Wednesday, June 18, 2014

spring 2014

Summer has just arrived.  The repaint business is now picking up.  Contractors are hearing complaints about the cost of repaints.  Most of this is due the fact that repainting has been put off for too long. Customers were warned about waiting too long for years and now they will pay the price.  A lot of repaint has now turned to repair and paint.  “Pay it now or pay it later” is an expensive way to be educated on property maintenance.  The cost of materials never slowed down either.  Now the minimum wage has increased and so even the bottom rung of painters should be getting more than even last year.  California isn’t survivable at minimum wage.

The work on the levy has now passed final approval.  The funding for it should happen within 6-8 months.  As soon as funding happens, real estate in the north area will start to escalate in price and availability.  New construction in both the residential and commercial will start up to fill the void that the moratorium has caused for the past 3 years.
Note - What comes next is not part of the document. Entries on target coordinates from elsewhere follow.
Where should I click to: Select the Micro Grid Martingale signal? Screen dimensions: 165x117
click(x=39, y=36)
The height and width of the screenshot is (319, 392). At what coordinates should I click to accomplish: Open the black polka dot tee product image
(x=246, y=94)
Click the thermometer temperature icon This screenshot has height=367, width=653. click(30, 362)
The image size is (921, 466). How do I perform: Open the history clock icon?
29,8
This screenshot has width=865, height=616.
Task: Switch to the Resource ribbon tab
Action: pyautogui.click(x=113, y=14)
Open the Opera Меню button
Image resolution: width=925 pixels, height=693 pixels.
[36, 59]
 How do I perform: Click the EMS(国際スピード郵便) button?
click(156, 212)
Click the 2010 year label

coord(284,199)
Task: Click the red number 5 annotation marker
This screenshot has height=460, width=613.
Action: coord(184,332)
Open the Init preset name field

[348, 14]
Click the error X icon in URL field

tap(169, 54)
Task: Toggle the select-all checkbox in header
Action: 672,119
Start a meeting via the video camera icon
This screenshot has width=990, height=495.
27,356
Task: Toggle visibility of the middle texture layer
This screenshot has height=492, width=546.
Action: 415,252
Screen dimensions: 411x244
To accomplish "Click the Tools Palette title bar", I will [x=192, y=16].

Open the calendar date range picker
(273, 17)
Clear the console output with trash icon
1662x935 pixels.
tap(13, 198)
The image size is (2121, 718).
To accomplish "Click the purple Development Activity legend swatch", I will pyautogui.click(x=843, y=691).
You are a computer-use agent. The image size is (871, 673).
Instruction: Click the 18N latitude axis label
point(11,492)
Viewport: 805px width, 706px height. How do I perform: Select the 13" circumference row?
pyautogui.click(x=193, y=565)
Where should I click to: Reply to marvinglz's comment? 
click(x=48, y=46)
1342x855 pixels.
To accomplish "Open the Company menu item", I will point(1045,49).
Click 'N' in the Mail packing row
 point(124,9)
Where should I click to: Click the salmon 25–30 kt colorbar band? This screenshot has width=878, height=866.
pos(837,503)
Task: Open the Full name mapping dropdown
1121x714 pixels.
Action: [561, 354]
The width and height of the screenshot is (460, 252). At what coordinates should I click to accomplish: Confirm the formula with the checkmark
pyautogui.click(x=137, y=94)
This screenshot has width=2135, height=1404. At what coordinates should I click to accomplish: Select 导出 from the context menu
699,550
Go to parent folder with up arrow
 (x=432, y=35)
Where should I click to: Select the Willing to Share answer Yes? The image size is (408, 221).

The new construction will pull the tract stars off of the repaint market.  This will enable the repaint market to rebound on their pricing, which has been in the tank due to the track stars being used to working for 50% less than they should.  The tract painters are getting less now, in 2014, than Dad did on his last tract in 1959.  Seriously.  And Dad was union.  No, not adjusted for inflation.  Dollar for dollar, less than in 1959.  I sat down with Dad in 1990 and we recalculated his last bid (he had all the paperwork) so that we could find out how much he got for each floor foot.  He didn’t paint the floors, so his bids weren’t figured that way……   Dad used to get between $1.40 and $1.60 per floor foot in 1959!  You can guess at his material costs…… figure 10% of current.  His journeymen were getting as much or more than what most are getting today, 45 years later.

Sure, housing costs have climbed radically since then, but the sub contractors are making a lot less.  The rising costs are the cost of the dirt, licenses, permits and developer profits.